Problem to work on -
In the article on the ending of Watcher, replace "resume" with "filmography" and write out the stretch from "When Maika Monroe‘s" through "women to witness.".
--- START Source document ---
‘Watcher’ Ending Explained – How Does This Stalker Thriller End?

‘Watcher’ Ending Explained – How Does This Stalker Thriller End?


The Big Picture

  • The twist in
    Watcher
    shows how women must protect themselves, even if no one believes them or stands up for them.
  • Maika Monroe’s portrayal of Julia in
    Watcher
    is a powerful display of strength and resilience in the face of danger.
  • Watcher
    is more than a thriller – it highlights the unsettling reality of women being dismissed when they speak out against mistreatment.


When Maika Monroe‘s acting career took off in 2014 with the hit horror film It Follows, it looked like the actress was on her way to superstardom. Instead, she chose a different path, building an impressive resume with some superb smaller films such as Villains and Significant Other. Perhaps the best thing she’s done in the past few years is 2022’s Watcher, a thriller with Monroe at its center as a woman being stalked by a serial killer. While films with that premise have been done numerous times, Watcher is something different, latching on to its star with a quiet performance that starts out slowly, with the tension increasing steadily throughout, until the unnerving ending that won’t soon leave your memory. Written and directed by Chloe Okuno in her first feature, Watcher is an important film for both men and women to witness.
--- END Source document ---
--- START Data excerpts ---
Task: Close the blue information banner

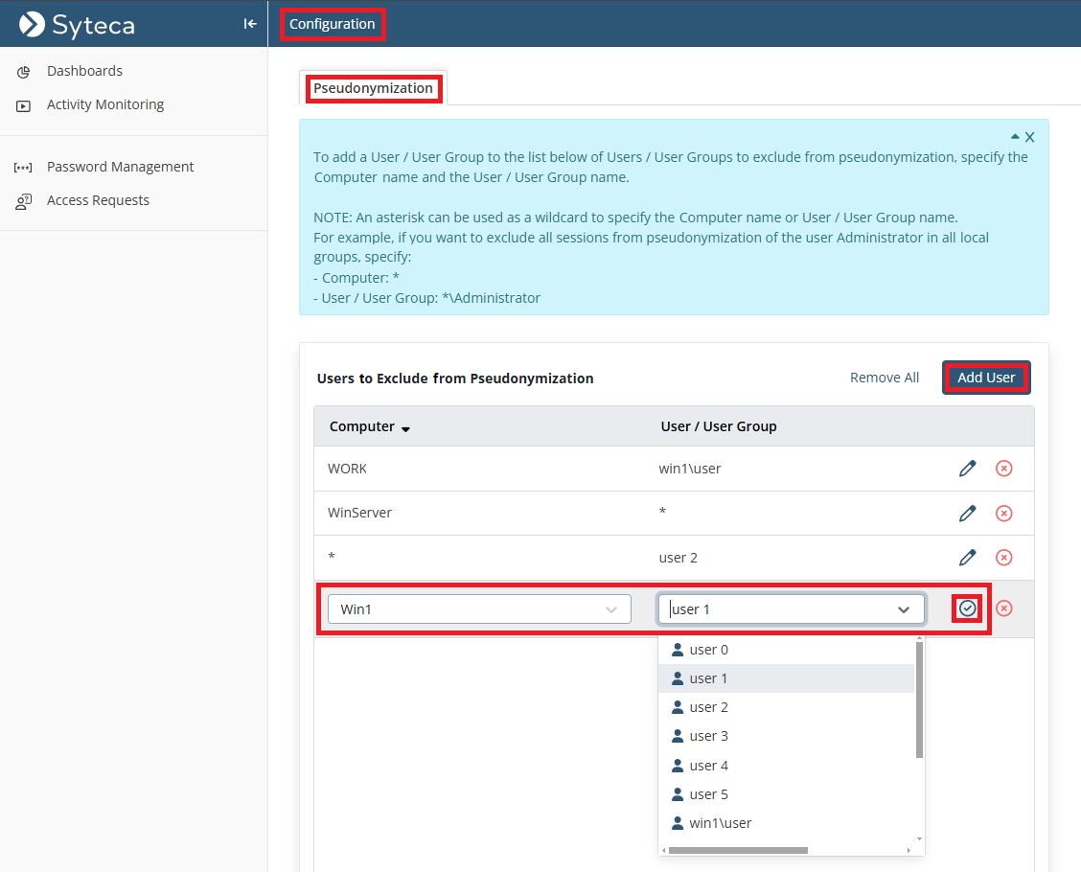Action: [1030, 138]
--- END Data excerpts ---
--- START Data excerpts ---
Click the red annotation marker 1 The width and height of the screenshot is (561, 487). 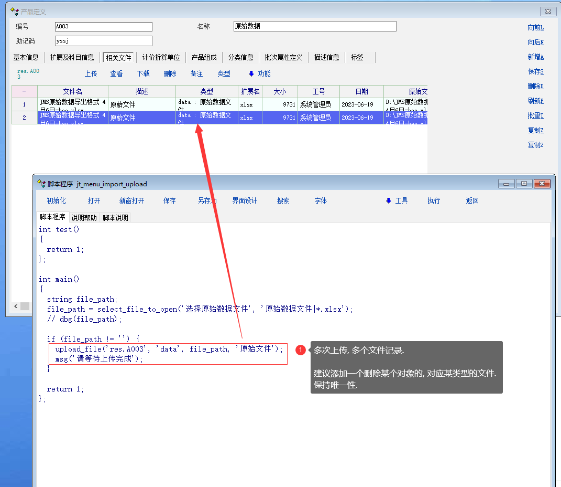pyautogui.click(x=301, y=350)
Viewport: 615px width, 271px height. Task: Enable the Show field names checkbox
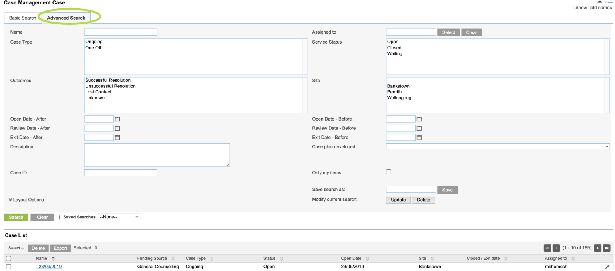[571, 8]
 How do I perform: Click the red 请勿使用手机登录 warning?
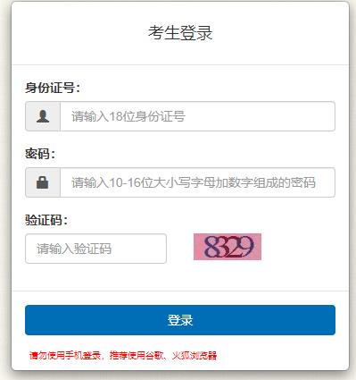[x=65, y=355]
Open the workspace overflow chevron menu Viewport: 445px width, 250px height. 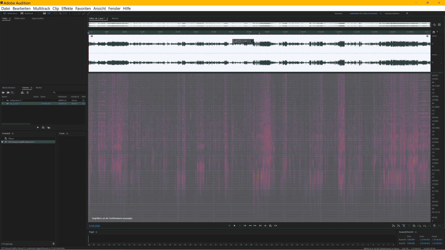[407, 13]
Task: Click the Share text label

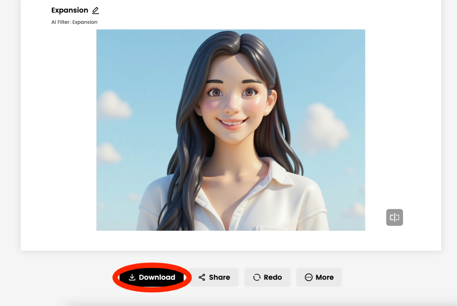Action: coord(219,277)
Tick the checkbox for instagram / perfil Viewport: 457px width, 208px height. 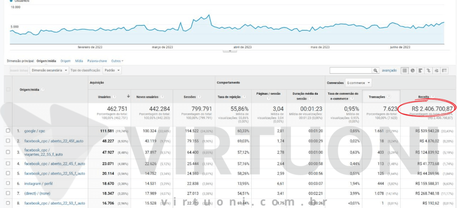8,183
--- END Data excerpts ---
Expected answer -
When Maika Monroe‘s acting career took off in 2014 with the hit horror film It Follows, it looked like the actress was on her way to superstardom. Instead, she chose a different path, building an impressive filmography with some superb smaller films such as Villains and Significant Other. Perhaps the best thing she’s done in the past few years is 2022’s Watcher, a thriller with Monroe at its center as a woman being stalked by a serial killer. While films with that premise have been done numerous times, Watcher is something different, latching on to its star with a quiet performance that starts out slowly, with the tension increasing steadily throughout, until the unnerving ending that won’t soon leave your memory. Written and directed by Chloe Okuno in her first feature, Watcher is an important film for both men and women to witness.